Dataset entries
* * *
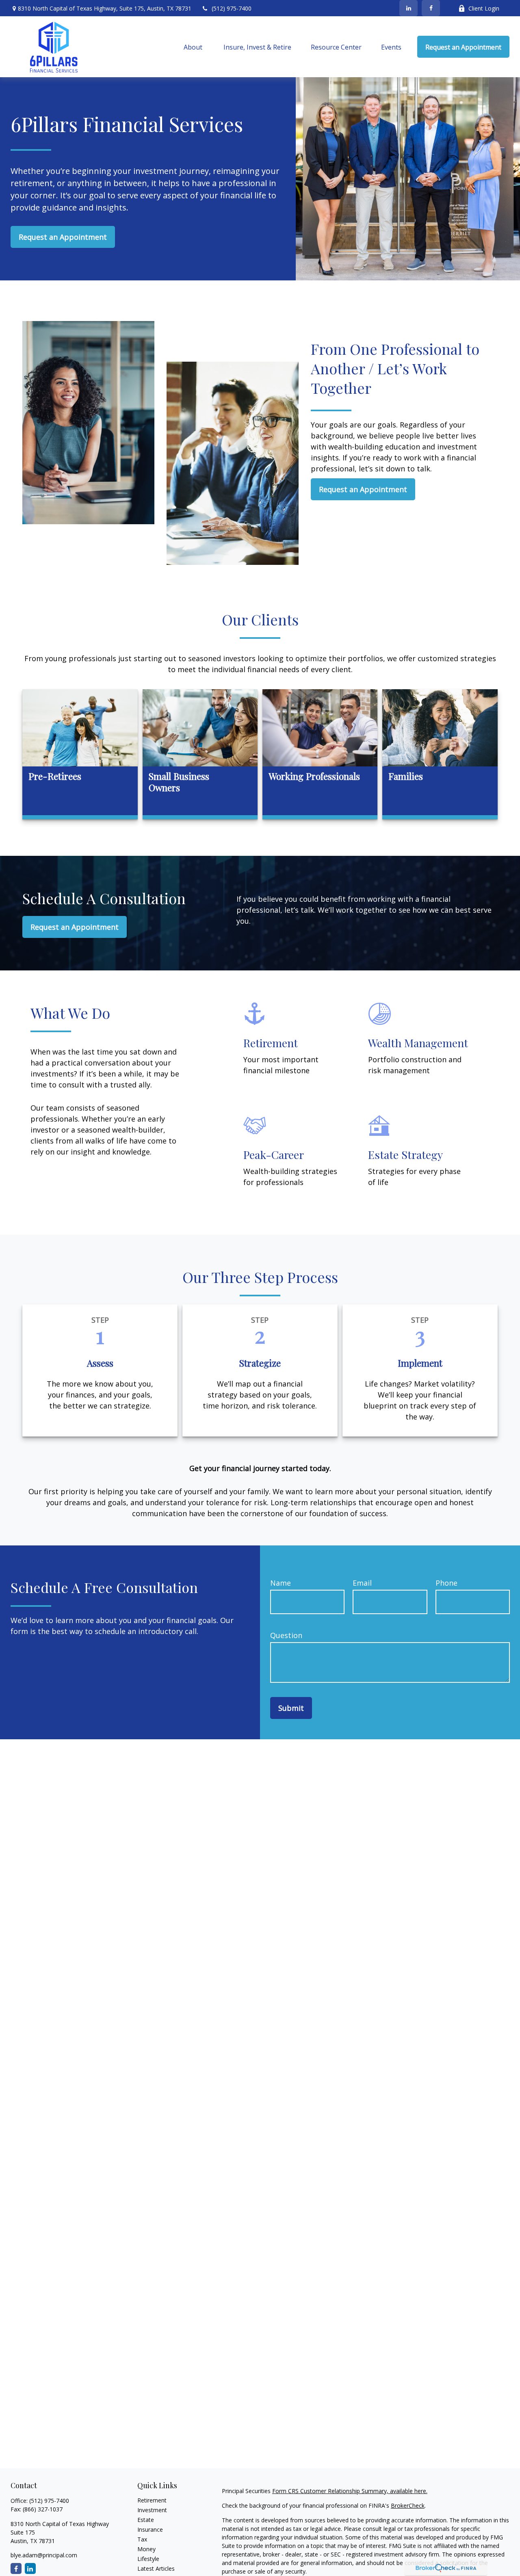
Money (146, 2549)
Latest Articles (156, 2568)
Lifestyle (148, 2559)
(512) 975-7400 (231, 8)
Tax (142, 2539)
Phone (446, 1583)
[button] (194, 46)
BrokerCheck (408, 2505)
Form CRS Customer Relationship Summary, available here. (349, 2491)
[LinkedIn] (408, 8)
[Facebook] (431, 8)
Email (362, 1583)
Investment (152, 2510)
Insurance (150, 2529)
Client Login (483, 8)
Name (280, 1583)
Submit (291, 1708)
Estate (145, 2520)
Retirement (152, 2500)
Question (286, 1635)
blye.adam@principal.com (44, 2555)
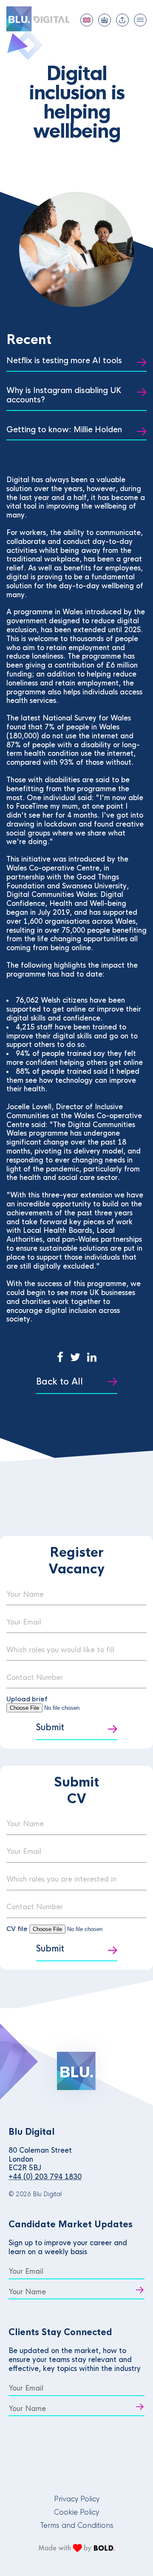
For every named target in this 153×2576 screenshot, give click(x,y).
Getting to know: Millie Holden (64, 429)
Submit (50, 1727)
* * *
§ Task directions:
When you copy the entries above, reproduce each line exactly and leave out any pictures.

§ Written response:
Money (146, 2549)
Latest Articles (156, 2568)
Lifestyle (148, 2559)
(512) 975-7400 (231, 8)
Tax (142, 2539)
Phone (446, 1583)
[button] (194, 46)
BrokerCheck (408, 2505)
Form CRS Customer Relationship Summary, available here. (349, 2491)
[LinkedIn] (408, 8)
[Facebook] (431, 8)
Email (362, 1583)
Investment (152, 2510)
Insurance (150, 2529)
Client Login (483, 8)
Name (280, 1583)
Submit (291, 1708)
Estate (145, 2520)
Retirement (152, 2500)
Question (286, 1635)
blye.adam@principal.com (44, 2555)
For every named target in this 153×2576 screenshot, give click(x,y).
Getting to know: Millie Holden (64, 429)
Submit (50, 1727)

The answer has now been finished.